JAN WOOLF finds out where she came from and where she’s going amid Pete Townsend’s tribute to 1970s youth culture
The Boot
Hen and Chickens Theatre
London N1
THE CAMDEN Fringe Festival is a binge of new writing and performance — some experimental, some youthful and energetic, most produced on a shoestring.
But it certainly brings a summer buzz to an otherwise sleepy, washed-out London stumbling into Autumn.
At the heart of The Boot, a new 45-minute piece by former journalist Peter Briffa, who’s seen two earlier works play to some acclaim in previous festivals, is an arresting idea.
What happens when a man offers another man money to sleep with his wife?
Not a novel premise, except that this offer is made in an Ikea car park by an average sort of bloke and not by the type with unlimited money, and fetishes we’ve come to expect in such imbroglios.
Of course man two takes up the offer, in that he sleeps with her — she’s a previous lover it turns out — but he doesn’t accept the money. He’s married and does, ironically, have some scruples.
Meanwhile, the poor woman — well, you can imagine what it’s like for her in this blatant male fantasy of woman as man’s plaything.

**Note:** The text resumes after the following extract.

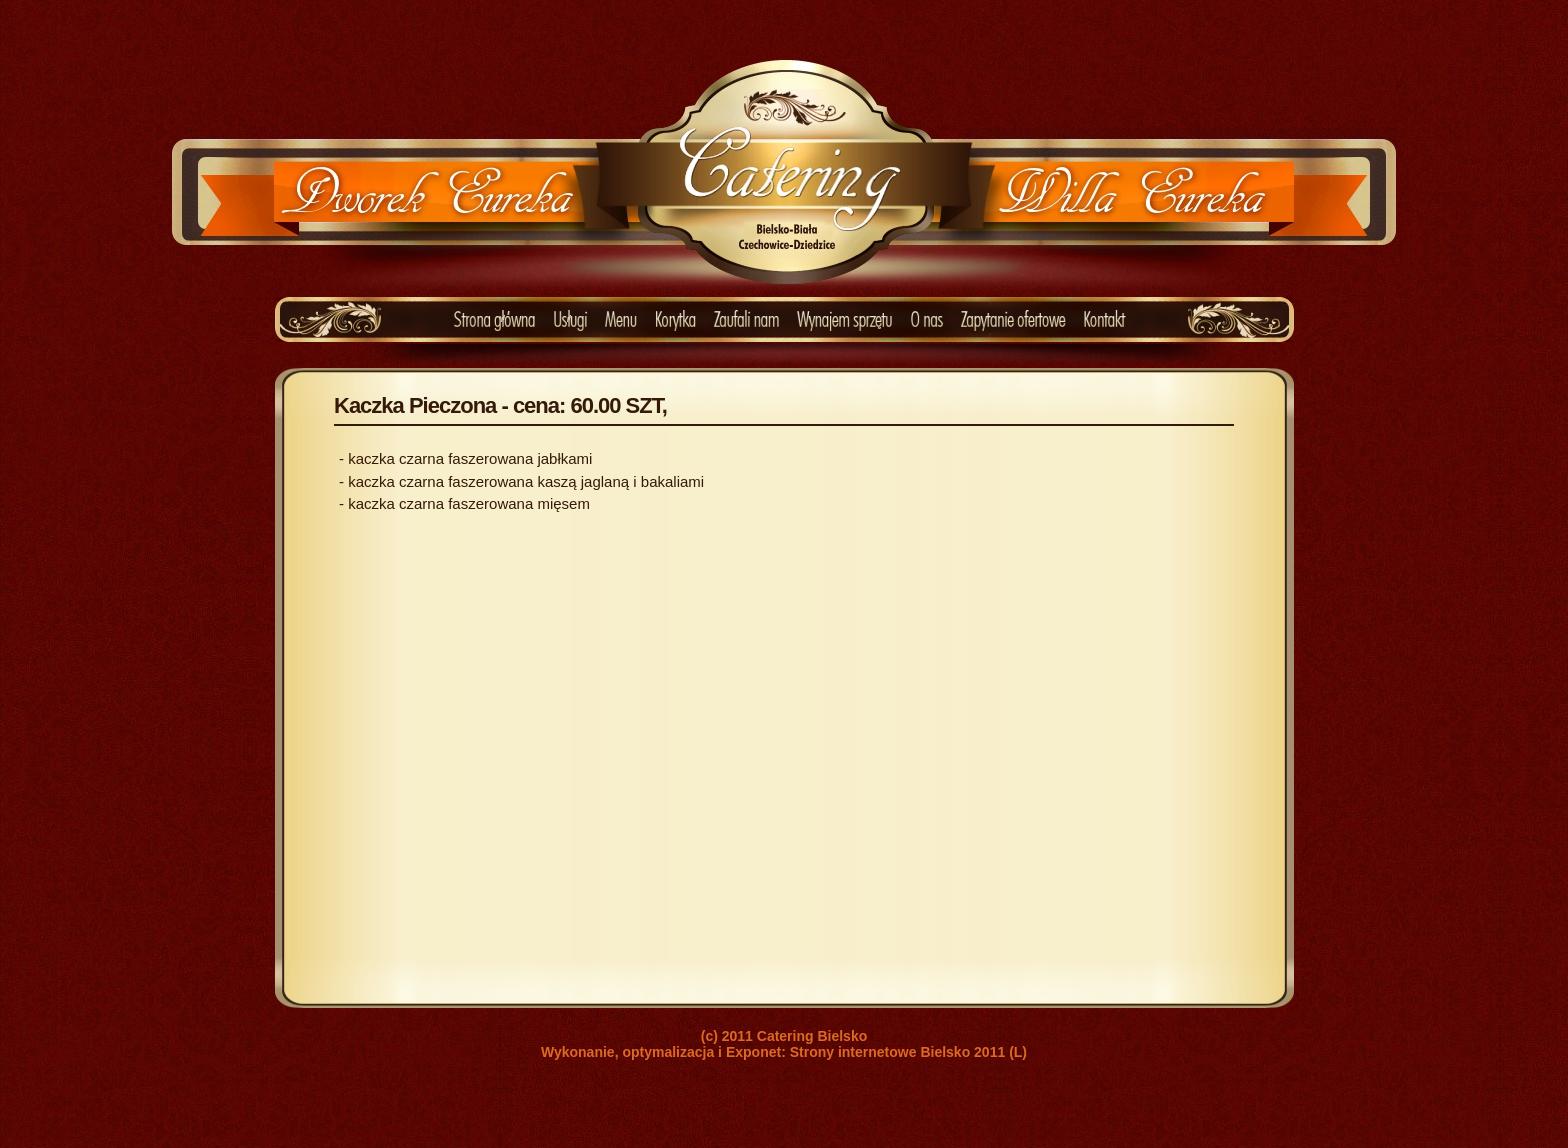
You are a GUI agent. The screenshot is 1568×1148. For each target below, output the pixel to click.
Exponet (753, 1052)
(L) (1018, 1052)
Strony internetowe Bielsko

It can’t turn out well and, by the end, I wasn’t sure if I should laugh or cry.
The playwright has a way with words and the jokes go down well with a packed audience. If you like this sort of thing, it’s an easy way to pass the time, and Fiona McKinnon’s light and witty performance charms, distracting us from the inaudibility of one of the actors and the barely evident direction.
But at a time when gender stereotypes are more fluid than they have ever been, should the theatre really be stuck in this bygone age of male complacency?